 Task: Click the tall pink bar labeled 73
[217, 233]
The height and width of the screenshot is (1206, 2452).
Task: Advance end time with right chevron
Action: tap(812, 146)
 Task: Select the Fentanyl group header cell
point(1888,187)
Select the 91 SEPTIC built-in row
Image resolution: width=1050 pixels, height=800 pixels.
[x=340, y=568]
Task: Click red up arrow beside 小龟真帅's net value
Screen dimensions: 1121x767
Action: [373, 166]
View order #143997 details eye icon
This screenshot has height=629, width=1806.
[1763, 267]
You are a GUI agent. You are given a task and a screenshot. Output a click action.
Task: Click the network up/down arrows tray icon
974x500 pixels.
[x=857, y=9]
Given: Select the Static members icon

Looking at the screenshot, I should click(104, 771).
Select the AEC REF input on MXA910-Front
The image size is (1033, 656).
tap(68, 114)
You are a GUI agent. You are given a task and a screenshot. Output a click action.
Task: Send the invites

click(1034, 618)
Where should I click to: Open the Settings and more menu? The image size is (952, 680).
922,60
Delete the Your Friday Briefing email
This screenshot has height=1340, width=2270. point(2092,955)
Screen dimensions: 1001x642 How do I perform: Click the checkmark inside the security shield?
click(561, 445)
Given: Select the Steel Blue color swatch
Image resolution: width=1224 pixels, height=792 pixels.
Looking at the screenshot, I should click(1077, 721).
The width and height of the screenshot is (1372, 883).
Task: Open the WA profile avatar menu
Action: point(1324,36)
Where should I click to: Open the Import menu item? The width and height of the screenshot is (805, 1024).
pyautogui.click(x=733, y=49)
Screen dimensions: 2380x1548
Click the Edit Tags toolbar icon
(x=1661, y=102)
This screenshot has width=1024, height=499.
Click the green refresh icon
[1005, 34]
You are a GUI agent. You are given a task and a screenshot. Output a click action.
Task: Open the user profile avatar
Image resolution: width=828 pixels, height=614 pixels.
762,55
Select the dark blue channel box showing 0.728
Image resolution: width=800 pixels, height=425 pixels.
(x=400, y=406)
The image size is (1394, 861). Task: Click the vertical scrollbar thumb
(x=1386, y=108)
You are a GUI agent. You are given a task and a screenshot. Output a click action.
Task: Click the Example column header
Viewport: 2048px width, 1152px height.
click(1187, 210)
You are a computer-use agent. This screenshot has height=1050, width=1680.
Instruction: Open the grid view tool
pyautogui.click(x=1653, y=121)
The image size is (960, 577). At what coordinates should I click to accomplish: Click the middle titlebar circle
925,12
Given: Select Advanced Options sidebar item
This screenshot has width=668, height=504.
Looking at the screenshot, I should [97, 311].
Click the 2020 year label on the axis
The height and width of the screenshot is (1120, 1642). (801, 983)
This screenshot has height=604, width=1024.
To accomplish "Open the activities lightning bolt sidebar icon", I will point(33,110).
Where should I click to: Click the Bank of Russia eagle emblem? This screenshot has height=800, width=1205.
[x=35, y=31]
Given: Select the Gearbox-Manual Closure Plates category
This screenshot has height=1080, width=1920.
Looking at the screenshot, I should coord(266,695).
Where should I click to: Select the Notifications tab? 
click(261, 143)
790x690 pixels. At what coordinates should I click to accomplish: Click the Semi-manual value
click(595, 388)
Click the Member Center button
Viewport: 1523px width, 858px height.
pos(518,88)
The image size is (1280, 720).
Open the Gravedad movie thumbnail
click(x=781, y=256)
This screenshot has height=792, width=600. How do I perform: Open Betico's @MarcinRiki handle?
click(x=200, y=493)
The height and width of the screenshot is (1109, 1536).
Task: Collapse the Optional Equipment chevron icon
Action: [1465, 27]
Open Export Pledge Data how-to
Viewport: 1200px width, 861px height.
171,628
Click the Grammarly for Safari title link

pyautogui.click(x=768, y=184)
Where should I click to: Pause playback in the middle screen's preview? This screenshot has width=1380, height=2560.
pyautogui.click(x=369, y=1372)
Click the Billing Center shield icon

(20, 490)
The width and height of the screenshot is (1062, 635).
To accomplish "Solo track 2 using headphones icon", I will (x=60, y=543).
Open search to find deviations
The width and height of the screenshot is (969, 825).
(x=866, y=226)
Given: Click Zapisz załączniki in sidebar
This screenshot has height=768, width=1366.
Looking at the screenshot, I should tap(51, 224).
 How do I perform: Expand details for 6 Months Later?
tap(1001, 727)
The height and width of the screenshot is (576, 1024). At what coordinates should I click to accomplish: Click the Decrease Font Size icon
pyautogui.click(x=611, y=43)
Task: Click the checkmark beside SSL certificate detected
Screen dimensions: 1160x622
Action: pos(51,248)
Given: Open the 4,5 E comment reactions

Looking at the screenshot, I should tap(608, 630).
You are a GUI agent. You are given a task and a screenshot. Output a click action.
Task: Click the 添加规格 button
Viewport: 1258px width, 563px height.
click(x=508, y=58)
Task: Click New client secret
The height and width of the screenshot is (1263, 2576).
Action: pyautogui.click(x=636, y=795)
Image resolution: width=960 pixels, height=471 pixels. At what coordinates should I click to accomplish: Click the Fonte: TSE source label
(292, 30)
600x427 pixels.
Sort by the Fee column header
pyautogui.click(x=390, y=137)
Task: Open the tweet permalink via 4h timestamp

- - - - - - -

# What to work on:
Change every "Screen dimensions" in the entries above to "Screen size" and write them out again, leaving everything else as it is.

# Solution to this task:
 Task: Click the tall pink bar labeled 73
[217, 233]
The height and width of the screenshot is (1206, 2452).
Task: Advance end time with right chevron
Action: tap(812, 146)
 Task: Select the Fentanyl group header cell
point(1888,187)
Select the 91 SEPTIC built-in row
Image resolution: width=1050 pixels, height=800 pixels.
[x=340, y=568]
Task: Click red up arrow beside 小龟真帅's net value
Screen size: 1121x767
Action: [373, 166]
View order #143997 details eye icon
This screenshot has height=629, width=1806.
[1763, 267]
You are a GUI agent. You are given a task and a screenshot. Output a click action.
Task: Click the network up/down arrows tray icon
974x500 pixels.
[x=857, y=9]
Given: Select the Static members icon

Looking at the screenshot, I should click(104, 771).
Select the AEC REF input on MXA910-Front
The image size is (1033, 656).
tap(68, 114)
You are a GUI agent. You are given a task and a screenshot. Output a click action.
Task: Send the invites

click(1034, 618)
Where should I click to: Open the Settings and more menu? The image size is (952, 680).
922,60
Delete the Your Friday Briefing email
This screenshot has height=1340, width=2270. point(2092,955)
Screen size: 1001x642 How do I perform: Click the checkmark inside the security shield?
click(561, 445)
Given: Select the Steel Blue color swatch
Image resolution: width=1224 pixels, height=792 pixels.
Looking at the screenshot, I should click(1077, 721).
The width and height of the screenshot is (1372, 883).
Task: Open the WA profile avatar menu
Action: point(1324,36)
Where should I click to: Open the Import menu item? The width and height of the screenshot is (805, 1024).
pyautogui.click(x=733, y=49)
Screen size: 2380x1548
Click the Edit Tags toolbar icon
(x=1661, y=102)
This screenshot has width=1024, height=499.
Click the green refresh icon
[1005, 34]
You are a GUI agent. You are given a task and a screenshot. Output a click action.
Task: Open the user profile avatar
Image resolution: width=828 pixels, height=614 pixels.
762,55
Select the dark blue channel box showing 0.728
Image resolution: width=800 pixels, height=425 pixels.
(x=400, y=406)
The image size is (1394, 861). Task: Click the vertical scrollbar thumb
(x=1386, y=108)
You are a GUI agent. You are given a task and a screenshot. Output a click action.
Task: Click the Example column header
Viewport: 2048px width, 1152px height.
click(1187, 210)
You are a computer-use agent. This screenshot has height=1050, width=1680.
Instruction: Open the grid view tool
pyautogui.click(x=1653, y=121)
The image size is (960, 577). At what coordinates should I click to accomplish: Click the middle titlebar circle
925,12
Given: Select Advanced Options sidebar item
This screenshot has width=668, height=504.
Looking at the screenshot, I should [97, 311].
Click the 2020 year label on the axis
The height and width of the screenshot is (1120, 1642). (801, 983)
This screenshot has height=604, width=1024.
To accomplish "Open the activities lightning bolt sidebar icon", I will point(33,110).
Where should I click to: Click the Bank of Russia eagle emblem? This screenshot has height=800, width=1205.
[x=35, y=31]
Given: Select the Gearbox-Manual Closure Plates category
This screenshot has height=1080, width=1920.
Looking at the screenshot, I should coord(266,695).
Where should I click to: Select the Notifications tab? 
click(261, 143)
790x690 pixels. At what coordinates should I click to accomplish: Click the Semi-manual value
click(595, 388)
Click the Member Center button
Viewport: 1523px width, 858px height.
pos(518,88)
The image size is (1280, 720).
Open the Gravedad movie thumbnail
click(x=781, y=256)
This screenshot has height=792, width=600. How do I perform: Open Betico's @MarcinRiki handle?
click(x=200, y=493)
The height and width of the screenshot is (1109, 1536).
Task: Collapse the Optional Equipment chevron icon
Action: [1465, 27]
Open Export Pledge Data how-to
Viewport: 1200px width, 861px height.
171,628
Click the Grammarly for Safari title link

pyautogui.click(x=768, y=184)
Where should I click to: Pause playback in the middle screen's preview? This screenshot has width=1380, height=2560.
pyautogui.click(x=369, y=1372)
Click the Billing Center shield icon

(20, 490)
The width and height of the screenshot is (1062, 635).
To accomplish "Solo track 2 using headphones icon", I will (x=60, y=543).
Open search to find deviations
The width and height of the screenshot is (969, 825).
(x=866, y=226)
Given: Click Zapisz załączniki in sidebar
This screenshot has height=768, width=1366.
Looking at the screenshot, I should tap(51, 224).
 How do I perform: Expand details for 6 Months Later?
tap(1001, 727)
The height and width of the screenshot is (576, 1024). At what coordinates should I click to accomplish: Click the Decrease Font Size icon
pyautogui.click(x=611, y=43)
Task: Click the checkmark beside SSL certificate detected
Screen size: 1160x622
Action: pos(51,248)
Given: Open the 4,5 E comment reactions

Looking at the screenshot, I should tap(608, 630).
You are a GUI agent. You are given a task and a screenshot. Output a click action.
Task: Click the 添加规格 button
Viewport: 1258px width, 563px height.
click(x=508, y=58)
Task: Click New client secret
The height and width of the screenshot is (1263, 2576).
Action: pyautogui.click(x=636, y=795)
Image resolution: width=960 pixels, height=471 pixels. At what coordinates should I click to accomplish: Click the Fonte: TSE source label
(292, 30)
600x427 pixels.
Sort by the Fee column header
pyautogui.click(x=390, y=137)
Task: Open the tweet permalink via 4h timestamp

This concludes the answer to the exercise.